OBJECTIVE:
Reproduce every line of the material below verbatim, keeping the original order.

SUPPLIED ENTRIES:

:::

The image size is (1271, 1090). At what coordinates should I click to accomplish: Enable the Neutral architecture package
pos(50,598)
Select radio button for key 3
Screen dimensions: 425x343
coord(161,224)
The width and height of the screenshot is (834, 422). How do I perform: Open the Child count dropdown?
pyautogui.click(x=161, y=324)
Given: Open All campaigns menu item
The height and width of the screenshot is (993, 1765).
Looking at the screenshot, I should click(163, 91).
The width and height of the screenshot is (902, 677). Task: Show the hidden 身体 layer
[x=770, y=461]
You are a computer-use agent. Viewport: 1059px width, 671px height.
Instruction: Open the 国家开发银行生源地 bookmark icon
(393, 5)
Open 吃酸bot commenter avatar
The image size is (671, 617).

:::

TASK RESPONSE:
The image size is (1271, 1090). At what coordinates should I click to accomplish: Enable the Neutral architecture package
pos(50,598)
Select radio button for key 3
Screen dimensions: 425x343
coord(161,224)
The width and height of the screenshot is (834, 422). How do I perform: Open the Child count dropdown?
pyautogui.click(x=161, y=324)
Given: Open All campaigns menu item
The height and width of the screenshot is (993, 1765).
Looking at the screenshot, I should click(163, 91).
The width and height of the screenshot is (902, 677). Task: Show the hidden 身体 layer
[x=770, y=461]
You are a computer-use agent. Viewport: 1059px width, 671px height.
Instruction: Open the 国家开发银行生源地 bookmark icon
(393, 5)
Open 吃酸bot commenter avatar
The image size is (671, 617).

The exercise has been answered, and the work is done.